* WHAT IS NEEDED
Only the lines from the one with "Task: Open the 1週目 week dropdown" to the end of the material should be reproduced, exactly and in full, both ends included.

SUPPLIED DATA Block Start

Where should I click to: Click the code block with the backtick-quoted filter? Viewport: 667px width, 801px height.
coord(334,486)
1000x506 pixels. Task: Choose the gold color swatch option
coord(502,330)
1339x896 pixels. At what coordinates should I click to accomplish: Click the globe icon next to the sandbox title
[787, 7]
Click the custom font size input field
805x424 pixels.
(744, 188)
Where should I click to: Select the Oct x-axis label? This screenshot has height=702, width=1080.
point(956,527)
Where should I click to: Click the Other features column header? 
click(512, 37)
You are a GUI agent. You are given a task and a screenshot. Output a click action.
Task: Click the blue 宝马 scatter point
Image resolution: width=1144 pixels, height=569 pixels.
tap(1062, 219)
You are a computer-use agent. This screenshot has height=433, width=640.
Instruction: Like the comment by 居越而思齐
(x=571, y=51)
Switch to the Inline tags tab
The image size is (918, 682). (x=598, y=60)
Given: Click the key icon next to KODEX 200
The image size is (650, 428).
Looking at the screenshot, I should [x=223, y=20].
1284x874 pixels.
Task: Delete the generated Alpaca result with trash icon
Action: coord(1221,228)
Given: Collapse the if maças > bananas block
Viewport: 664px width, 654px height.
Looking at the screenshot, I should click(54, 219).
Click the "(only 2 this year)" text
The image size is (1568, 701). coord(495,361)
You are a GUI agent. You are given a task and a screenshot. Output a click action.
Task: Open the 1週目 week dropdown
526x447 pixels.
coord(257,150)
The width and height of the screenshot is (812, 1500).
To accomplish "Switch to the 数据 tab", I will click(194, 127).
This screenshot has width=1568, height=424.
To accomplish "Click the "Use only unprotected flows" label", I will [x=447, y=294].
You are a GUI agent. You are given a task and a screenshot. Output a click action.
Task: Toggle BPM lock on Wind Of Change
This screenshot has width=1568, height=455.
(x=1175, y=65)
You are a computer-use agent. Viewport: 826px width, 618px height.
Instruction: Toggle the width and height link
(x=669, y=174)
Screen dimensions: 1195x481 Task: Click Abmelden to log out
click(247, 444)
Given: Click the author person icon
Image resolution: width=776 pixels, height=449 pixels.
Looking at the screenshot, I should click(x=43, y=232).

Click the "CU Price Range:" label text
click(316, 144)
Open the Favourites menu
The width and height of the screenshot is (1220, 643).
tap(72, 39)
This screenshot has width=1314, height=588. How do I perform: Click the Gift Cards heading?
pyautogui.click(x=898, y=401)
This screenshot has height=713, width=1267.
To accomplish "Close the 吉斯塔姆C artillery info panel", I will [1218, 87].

SUPPLIED DATA Block End

* THE COMPLETED TASK
Task: Open the 1週目 week dropdown
526x447 pixels.
coord(257,150)
The width and height of the screenshot is (812, 1500).
To accomplish "Switch to the 数据 tab", I will click(194, 127).
This screenshot has width=1568, height=424.
To accomplish "Click the "Use only unprotected flows" label", I will [x=447, y=294].
You are a GUI agent. You are given a task and a screenshot. Output a click action.
Task: Toggle BPM lock on Wind Of Change
This screenshot has width=1568, height=455.
(x=1175, y=65)
You are a computer-use agent. Viewport: 826px width, 618px height.
Instruction: Toggle the width and height link
(x=669, y=174)
Screen dimensions: 1195x481 Task: Click Abmelden to log out
click(247, 444)
Given: Click the author person icon
Image resolution: width=776 pixels, height=449 pixels.
Looking at the screenshot, I should click(x=43, y=232).

Click the "CU Price Range:" label text
click(316, 144)
Open the Favourites menu
The width and height of the screenshot is (1220, 643).
tap(72, 39)
This screenshot has width=1314, height=588. How do I perform: Click the Gift Cards heading?
pyautogui.click(x=898, y=401)
This screenshot has height=713, width=1267.
To accomplish "Close the 吉斯塔姆C artillery info panel", I will [1218, 87].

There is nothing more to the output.